La vicepresidente Kamala Harris oggi terrà un comizio a Kalamazoo, in Michigan, con l’ex first lady Michelle Obama. Il suo compagno di corsa, Tim Walz, incontrerà gli elettori nel Sud Ovest con una giornata piena di comizi in New Mexico, Arizona e Nevada. L’ex presidente Donald Trump invece va vicino a Detroit a Novi, Michigan, e poi a State College, Pennsylvania, sede della Penn State.
Ieri sera a Traverse, in Michigan, l’ex presidente ha detto di essere l’unico baluardo contro il presunto declino della prima potenza mondiale, rinfocolando la narrativa di “un esercito di bande di migranti che stanno portando avanti una campagna di violenza e terrore contro i nostri cittadini” e di “un’invasione di migranti criminali importati da Kamala”.
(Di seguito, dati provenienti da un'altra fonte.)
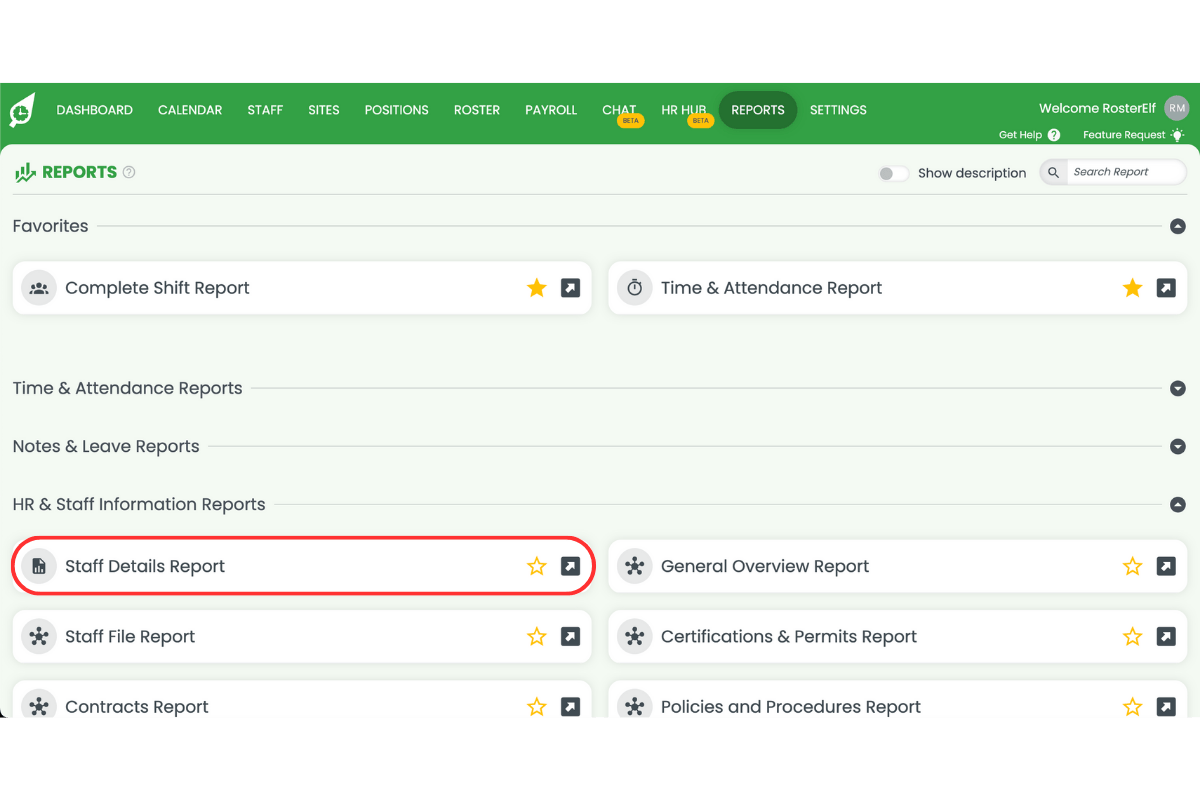The height and width of the screenshot is (800, 1200).
Task: Favorite the Staff File Report star
Action: point(537,636)
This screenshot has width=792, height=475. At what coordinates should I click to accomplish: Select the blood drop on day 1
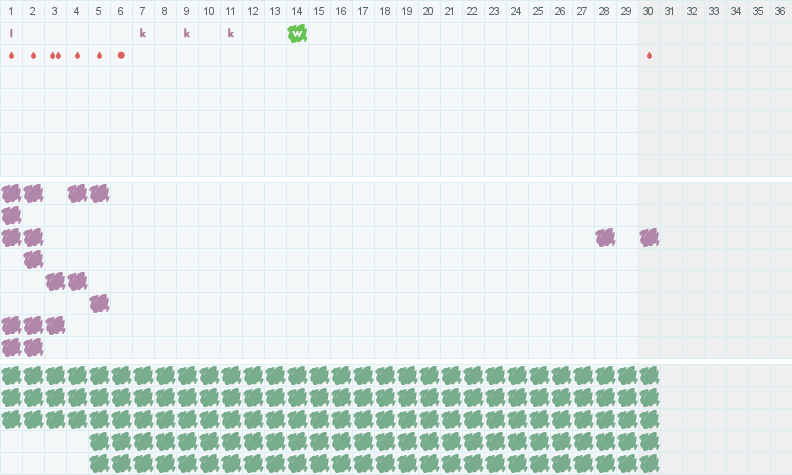coord(11,55)
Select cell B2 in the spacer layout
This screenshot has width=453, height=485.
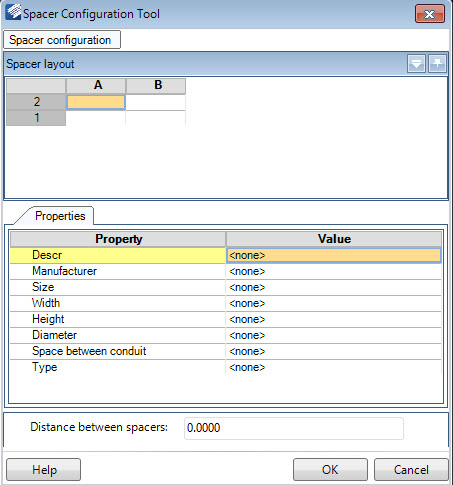click(x=156, y=102)
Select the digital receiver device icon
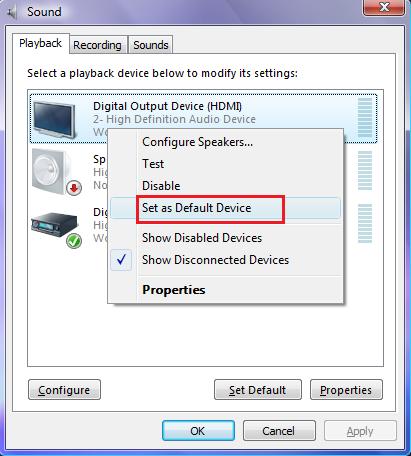411x456 pixels. point(54,224)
Domani Trump terrà un grande raduno al Madison Square Garden di New York, con l’intenzione di mostrare il “caos” che secondo lui soffrono gli abitanti di New York a causa i democratici. “La storia del Garden – scrive il New York Times – è stata segnata anche, nel 1939, da un comizio a sostegno di Adolf Hitler, dove 20.000 sostenitori si scagliarono contro la “stampa controllata dagli ebrei” e incoronarono George Washington come America’s First fascist”, il primo fascista d’America. Un riferimento che il giornale lega alle recenti accuse mosse che gli sono state fatte dal suo ex capo dello staff della Casa Bianca, John F. Kelly, secondo il quale Trump rientra nella definizione di “fascista”. New York e il Madison Square Garden sono un territorio ostile per l’ex presidente: nel 2016 e nel 2020 ha perso nello stato per ben 23 punti percentuali. Nonostante questo Trump sogna ancora di poter conquistare New York rispondendo, a suon di voti, alle varie sentenze che la città gli ha inflitto, dall’incriminazione per la pornostar Stormy Daniels alla diffamazione della scrittrice E. Jean Carroll. Per il comizio sono state decise imponenti misure di sicurezza. Tutta la zona intorno alla 34ma Strada e Settima Avenue è stata chiusa al traffico.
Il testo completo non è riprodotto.